De ce trio d'études on tire plusieurs enseignements. Tout d'abord que l'énergie véhiculée par la météorite, estimée à plus de 500 kilotonnes de TNT, soit environ 35 fois la bombe atomique d'Hiroshima, est plus élevée que ce qui avait été estimé au départ. Il n'y a heureusement eu aucun tué lors de l'événement même si plus d'un millier de personnes ont été blessées, généralement coupées par les vitres que l'onde de choc a fait voler en éclats. L'enquête menée auprès de la population, que retrace l'étude de Science, précise que plusieurs habitants ont subi un "coup de soleil". Plus de 60 % des personnes interrogées ont déclaré avoir senti la chaleur émanant du bolide et certaines ont eu mal aux yeux tellement la lumière était intense.

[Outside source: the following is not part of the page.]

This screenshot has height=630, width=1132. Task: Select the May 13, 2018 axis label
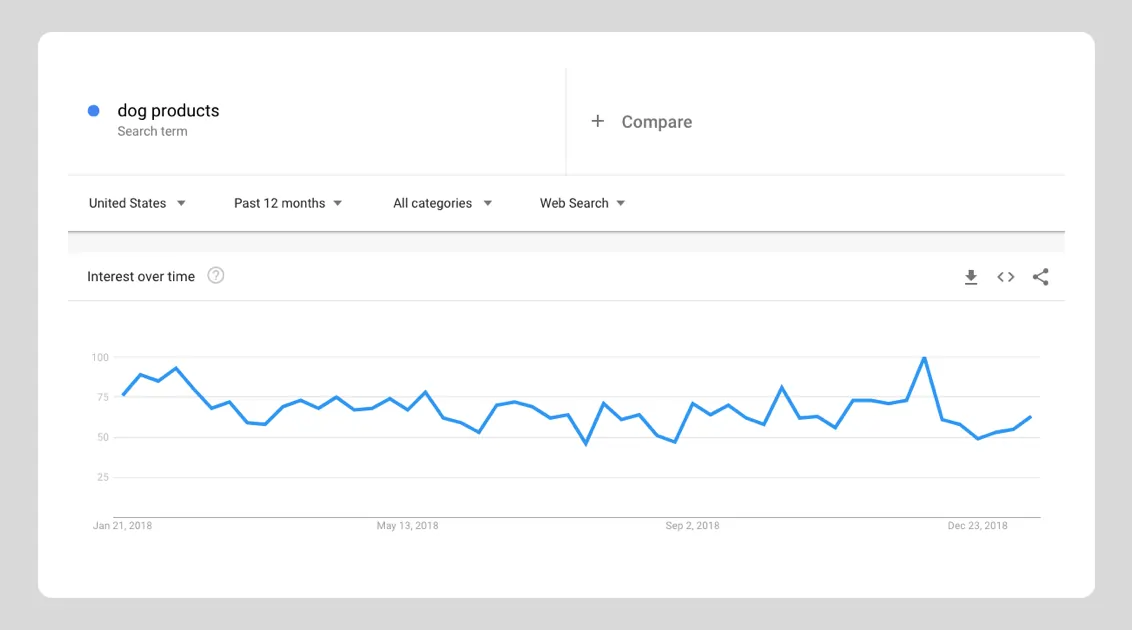pos(407,526)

Autre enseignement : l'origine de la météorite. Au cours des six semaines précédant son arrivée sur Terre, elle se cachait dans la lumière du Soleil, si bien qu'elle était invisible pour les programmes chargés de détecter les astéroïdes susceptibles d'entrer en collision avec notre planète. Cela n'a pas empêché une des équipes de chercheurs de reconstituer son orbite. L'objet en question provient de la grande ceinture d'astéroïdes, située entre Mars et Jupiter. Surtout, sa trajectoire est presque calquée sur celle d'un corps nettement plus grand, l'astéroïde 86039, qui fait 2,2 km de diamètre. Pour les astronomes, c'est probablement plus qu'une coïncidence : il n'y a qu'une chance sur 10 000 pour que cela soit l'effet du seul hasard. Les chercheurs émettent donc l'hypothèse que l'astéroïde 86039 a été heurté par un de ses collègues et que, sous le choc, un gros rocher s'en est détaché, qui a fini sa course au-dessus de l'Oural. Surveillé depuis plusieurs années, 86039 fait quant à lui partie de ces vagabonds célestes potentiellement dangereux, dont la trajectoire risque de croiser la nôtre un jour. Son prochain passage est prévu pour mars 2014, à une distance de sécurité confortable d'environ 50 millions de kilomètres.
Enfin, une des deux études publiées dans Nature revient sur les statistiques de ces vingt dernières années concernant l'entrée dans l'atmosphère d'astéroïdes semblables à celui de Tcheliabinsk, c'est-à-dire ceux dont le diamètre est compris entre 10 et 50 mètres. Même si l'analyse, restreinte à un échantillon assez faible, reste limitée, ses résultats sont surprenants puisqu'il en ressort que ce genre d'événement est dix fois plus fréquent que ce que l'on croyait jusqu'à présent ! Or, à la différence des astéroïdes très massifs (et donc très dangereux) qui sont bien suivis, les objets plus modestes sont nettement moins connus, alors qu'ils sont susceptibles de provoquer, localement, d'importants dégâts. Sur les quelque 10 000 astéroïdes identifiés susceptibles de se promener dans les parages de la Terre, moins de 1 500 entrent dans la classe des objets inférieurs à 30 mètres de diamètre alors qu'on estime leur nombre total à... plusieurs millions. Une manière de reconnaître que nous ne sommes pas équipés pour les détecter correctement.